== TESTO DELL'ESERCIZIO ==
★ ★ ★ ★ ★

Da quando aveva 9 anni ha sempre giocato a pallavolo, arrivando fino alla serie D lombarda come centrale, con le maglie di Bovisio MasciagoSenago. Poi un problema fisico e, soprattutto, l’impegno necessario per gli studi l’hanno costretta ad allontanarsi dai campi; ma al primo amore non ha mai rinunciato, ed è di un paio di anni fa l’ultima esperienza in Terza Divisione a Bollate. Oggi Elisa Roncaglia ha 28 anni, è infermiera di Pronto Soccorso in un ospedale della provincia di Milano, e insieme a molti colleghi sta combattendo la partita più difficile della sua carriera: quella contro l’epidemia di coronavirus Covid-19.

Una battaglia che Elisa, da sportiva doc, non può che raccontare con un paragone suggestivo: “Quando giochi a pallavolo, con un po’ di esperienza, in campo certe azioni le riesci a prevedere, e dopo diverse volte che l’avversario ti fa punto allo stesso modo riesci a coprire i buchi. Qua invece no. Puoi anche essere l’infermiere più esperto della squadra, ma certi andamenti non li puoi prevedere, e anche quando ci riesci non li puoi fermare. Contro il Covid-19 sembra di giocare continuamente il match point: 26-27, 28-29, 35-35… non sono mai andata avanti così tanto ai vantaggi, chissà quanto ci vorrà per chiudere la partita“.

★ ★ ★ ★ ★

== DATI ARCHIVIATI ==

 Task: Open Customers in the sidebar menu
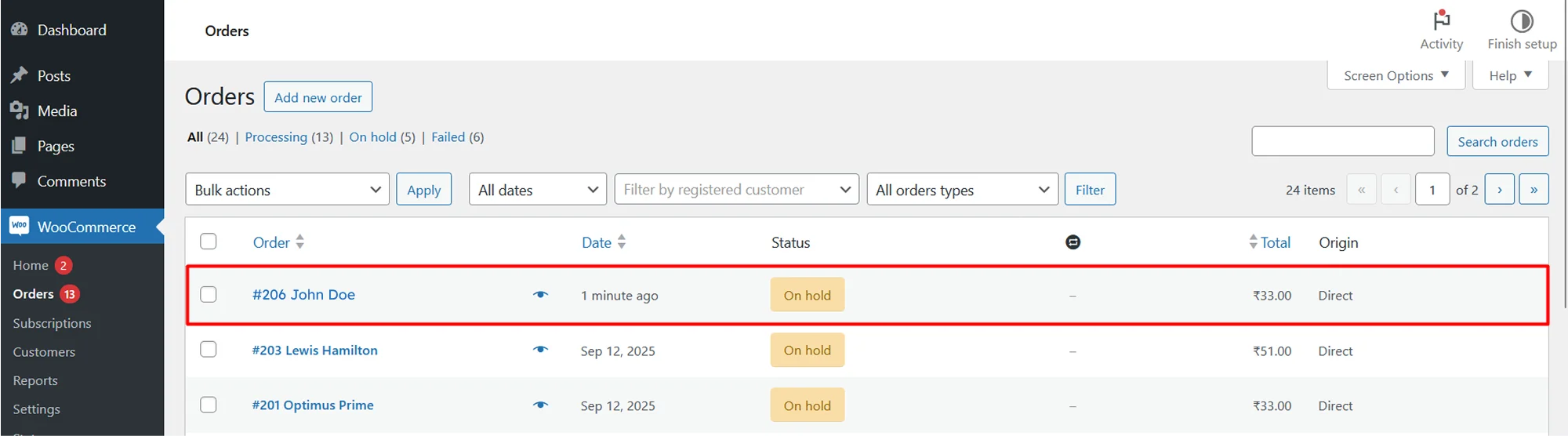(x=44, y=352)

★ ★ ★ ★ ★

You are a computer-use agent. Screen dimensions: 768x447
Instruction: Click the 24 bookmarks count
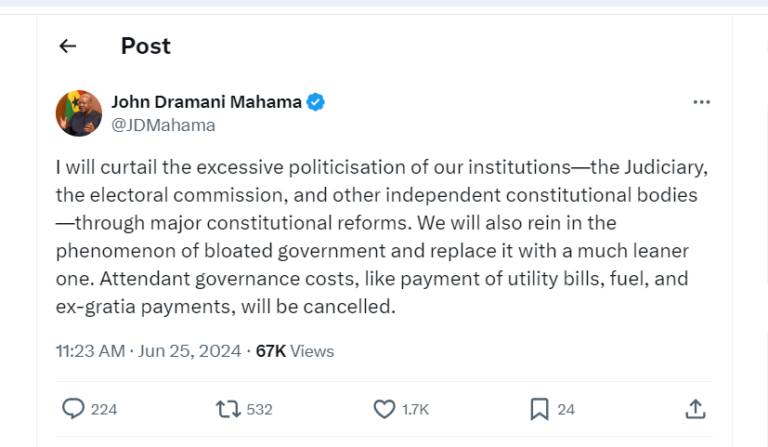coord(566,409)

★ ★ ★ ★ ★

== COME PROCEDERE ==
Riassumi in due frasi il testo dell'esercizio su Elisa Roncaglia.

== SPAZIO RISPOSTA ==
Elisa Roncaglia, 28 anni, gioca a pallavolo da quando ne aveva 9 ed è arrivata fino alla serie D lombarda come centrale. Oggi è infermiera di Pronto Soccorso in un ospedale della provincia di Milano e paragona la lotta contro il Covid-19 a un match point continuo, perché, a differenza della pallavolo, certi andamenti non si possono prevedere né fermare.